Location: Hair for Hope – Make a Bald Statement, Singapore
Date: July 2017
He said: We are always very encouraged when girls shave their heads.
He asked: You just walked in. Just like that? What made you do it?
I looked at him, and said: It’d grow back.
He honestly seemed surprised, perhaps at the abrupt and brief response.
I wondered if they ask the same questions to a guy, what the response would be. Imagine asking a guy: You walked in just like that? What made you do it?
Unbeknownst to them, this was a long time coming for me.
Because I have been thinking about it since I was 15. But yes, schools in Singapore don’t allow girls to shave their heads. In case you missed it, this was still so even after ten years since I graduated from secondary school.
Nope, not for lofty ambitions to give up my secular life for the reclusive mountains.
But I’ve always had frustrations with my hair. A thinning crown, sensitive scalp, heat, styling, blow drying – I just, have never had a great time with hair.
And I hated it.
I hated why I needed to fuss over it.
To all those who have touched my hair saying: It’s so nice. It’s so brown. It’s so straight.
Yep, my hair has given me so much grief that many times I secretly just wanted it gone.
And this year, I did it.
I thought: this year, I don’t have any client-facing engagements. I did not need to explain myself over and over again to people I hardly know.
But then, I asked: even if I were in a job, why did my hair matter?
I don’t find that it is quite the same big thing in the US, or in Europe where I have met many strong women who choose cropped, pixie or shaved cuts. I have always admired their looks, because they looked so sharp and so strong.
I also never understood why it was a big thing to shave your head. I simply wanted the convenience, but I felt so strange for not wanting hair that I’ve always kept it.
But perhaps I was still mindful of the fact that hair is part and parcel of how we view others in Asia. We are trained to store and keep a mental image of every person we meet, and hair is part of that. And I wanted to be considerate, that people who hang out with me might be bothered by others who look at me.

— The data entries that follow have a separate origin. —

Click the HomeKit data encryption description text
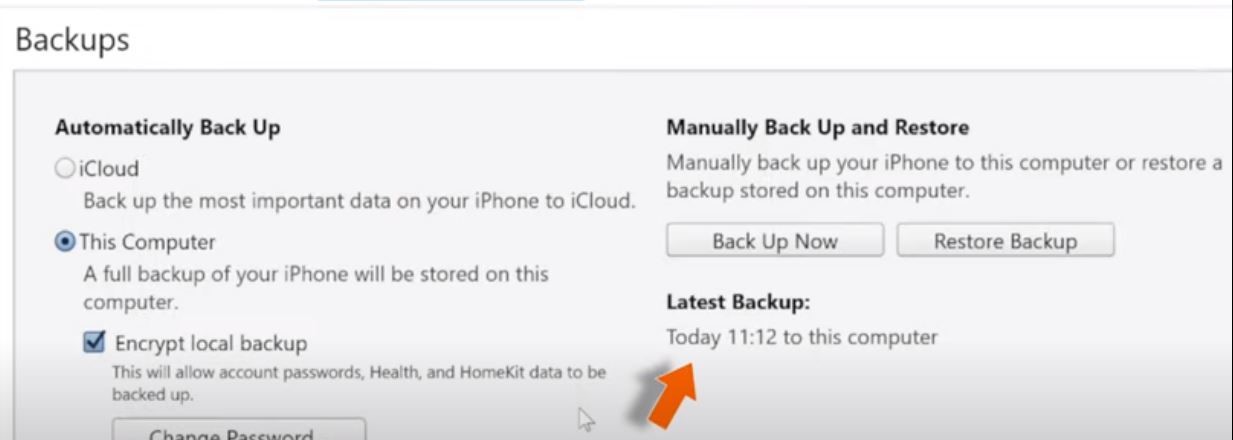Screen dimensions: 1233x440 (359, 383)
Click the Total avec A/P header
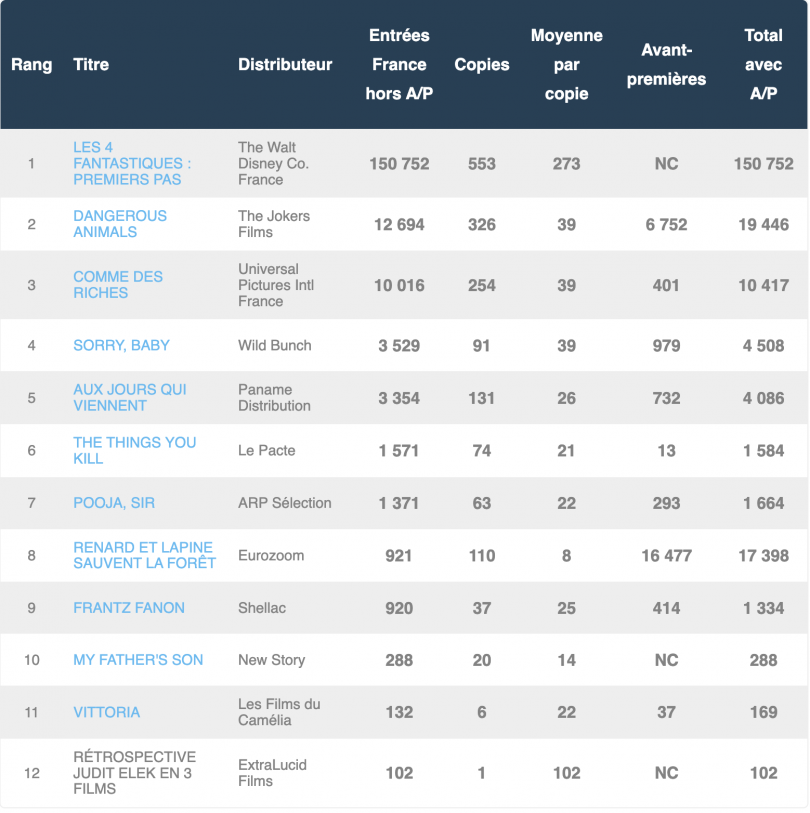 763,65
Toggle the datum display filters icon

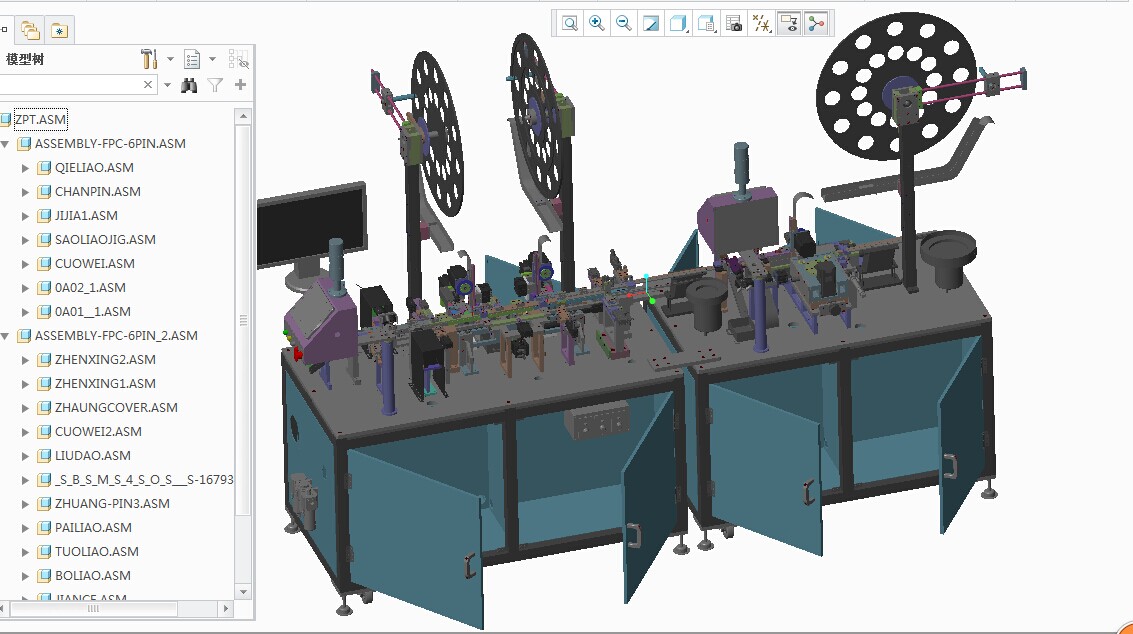tap(760, 22)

So this year, I turn 30. And I did it.
Yes, I love kids. Yes, I think cancer changes lives.
But more than anything, there is a deeper message, and a stronger reminder for me every single day.
That we still live in a world where there are unspoken norms, where there are self-imposed expectations, where if we look, feel, think or do different, we let ourselves be judged because we judge ourselves.
So many have reached out to me since the start of my gap year, to praise courage, to chime in on the guts. But the most fulfilling, are those who have said:
“After I hear about you, I feel more normal now.”
“I am going to do the same thing you did.”
“Sharing your stories with my daughter to inspire her!”
If we don’t start talking about how we look, how we feel, how we think, how we choose, we will never know that maybe someone out there, is actually your tribe. Because just by voicing an expression, you help someone feel, that they’re not so alone. And once you find joy in your choices, your tribe will find you.
Life is not about finding the most efficient way, the most common way, or the easiest way. It is about finding the most joyful way – let joy be your guide.
And perhaps, one day, it won’t be so strange anymore, for a girl to shave her head.
So – the big reveal is: I love this hairdo! Still deliberating whether to keep it.
If you’d like to support the cause, please click Hair For Hope Shavee – Sheryl Soh and make a small contribution. Because this world has space for anyone and everyone.
Live, love, laugh!
P.s. Hair for Hope – Make a Bald Statement is running for the 15th year. It is the flagship fundraising event for the Children’s Cancer Foundation, a Singapore-registered non-profit that aids families and children affected by cancer every year.